² Organometallic Chemistry Laboratory, RIKEN Cluster for Pioneering Research 2-1 Hirosawa, Wako Saitama 351-0198 Japan.
³ Institute for Catalysis, Hokkaido University Sapporo 001-0021 Japan.
⁴ Center for Advanced Research of Energy Conversion Materials, Hokkaido University Sapporo 060-8628 Japan.

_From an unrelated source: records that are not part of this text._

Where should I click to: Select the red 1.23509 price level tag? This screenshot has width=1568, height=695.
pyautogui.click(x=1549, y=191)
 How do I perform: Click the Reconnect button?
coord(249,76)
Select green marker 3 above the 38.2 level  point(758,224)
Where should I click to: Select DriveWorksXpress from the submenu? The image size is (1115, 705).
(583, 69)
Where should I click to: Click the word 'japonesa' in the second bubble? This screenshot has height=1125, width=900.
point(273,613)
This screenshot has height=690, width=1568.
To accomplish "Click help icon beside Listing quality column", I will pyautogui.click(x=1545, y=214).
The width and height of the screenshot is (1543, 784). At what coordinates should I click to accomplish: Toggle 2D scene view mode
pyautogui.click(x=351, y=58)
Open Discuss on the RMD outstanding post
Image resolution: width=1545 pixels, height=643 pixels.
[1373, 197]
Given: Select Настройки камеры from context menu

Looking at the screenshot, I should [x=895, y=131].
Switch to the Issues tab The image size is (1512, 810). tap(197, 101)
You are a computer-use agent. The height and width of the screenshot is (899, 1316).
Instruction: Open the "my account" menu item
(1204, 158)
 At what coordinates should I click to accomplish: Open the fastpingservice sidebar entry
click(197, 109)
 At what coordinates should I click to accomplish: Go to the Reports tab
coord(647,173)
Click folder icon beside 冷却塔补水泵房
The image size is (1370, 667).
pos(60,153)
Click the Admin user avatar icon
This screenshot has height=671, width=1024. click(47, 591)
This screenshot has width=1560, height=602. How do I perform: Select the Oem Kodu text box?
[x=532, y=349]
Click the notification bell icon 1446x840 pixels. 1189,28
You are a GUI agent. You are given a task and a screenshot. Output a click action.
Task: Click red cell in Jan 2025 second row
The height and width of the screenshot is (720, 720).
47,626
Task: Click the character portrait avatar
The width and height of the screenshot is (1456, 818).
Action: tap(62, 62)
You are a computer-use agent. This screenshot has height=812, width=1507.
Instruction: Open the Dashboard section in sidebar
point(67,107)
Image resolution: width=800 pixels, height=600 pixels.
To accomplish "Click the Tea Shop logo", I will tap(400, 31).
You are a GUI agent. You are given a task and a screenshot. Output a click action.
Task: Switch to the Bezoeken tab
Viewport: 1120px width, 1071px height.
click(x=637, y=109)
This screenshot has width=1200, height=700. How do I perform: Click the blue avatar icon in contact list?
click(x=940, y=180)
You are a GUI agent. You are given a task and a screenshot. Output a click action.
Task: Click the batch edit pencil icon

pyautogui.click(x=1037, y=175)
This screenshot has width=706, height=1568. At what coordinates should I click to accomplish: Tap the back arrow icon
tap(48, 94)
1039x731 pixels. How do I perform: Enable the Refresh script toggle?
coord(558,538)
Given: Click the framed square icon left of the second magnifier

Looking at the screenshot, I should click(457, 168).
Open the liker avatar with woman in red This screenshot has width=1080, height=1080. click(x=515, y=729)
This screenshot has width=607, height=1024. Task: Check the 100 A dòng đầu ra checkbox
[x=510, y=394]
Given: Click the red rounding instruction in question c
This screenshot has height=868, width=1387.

⁵ Department of Chemical System Engineering, Graduate School of Engineering, The University of Tokyo Tokyo 113-8656 Japan nakayama@chemsys.t.u-tokyo.ac.jp.

Abstract

The development of new catalysts with high N₂ activation ability is an effective approach for low-temperature ammonia synthesis. Herein, we report a novel angstrom-size molybdenum metal cluster catalyst for efficient ammonia synthesis. This catalyst is prepared by the impregnation of a molybdenum halide cluster complex with an octahedral Mo₆ metal core on HY zeolite, followed by the removal of all the halide ligands by activation with hydrogen. In this activation, the size of the Mo₆ cluster (ca. 7 Å) is almost retained. The resulting angstrom-size cluster shows catalytic activity for ammonia synthesis from N₂ and H₂, and the reaction proceeds continuously even at 200 °C under 5.0 MPa. DFT calculations suggest that N[triple bond, length as m-dash]N bond cleavage is promoted by the cooperation of the multiple molybdenum sites.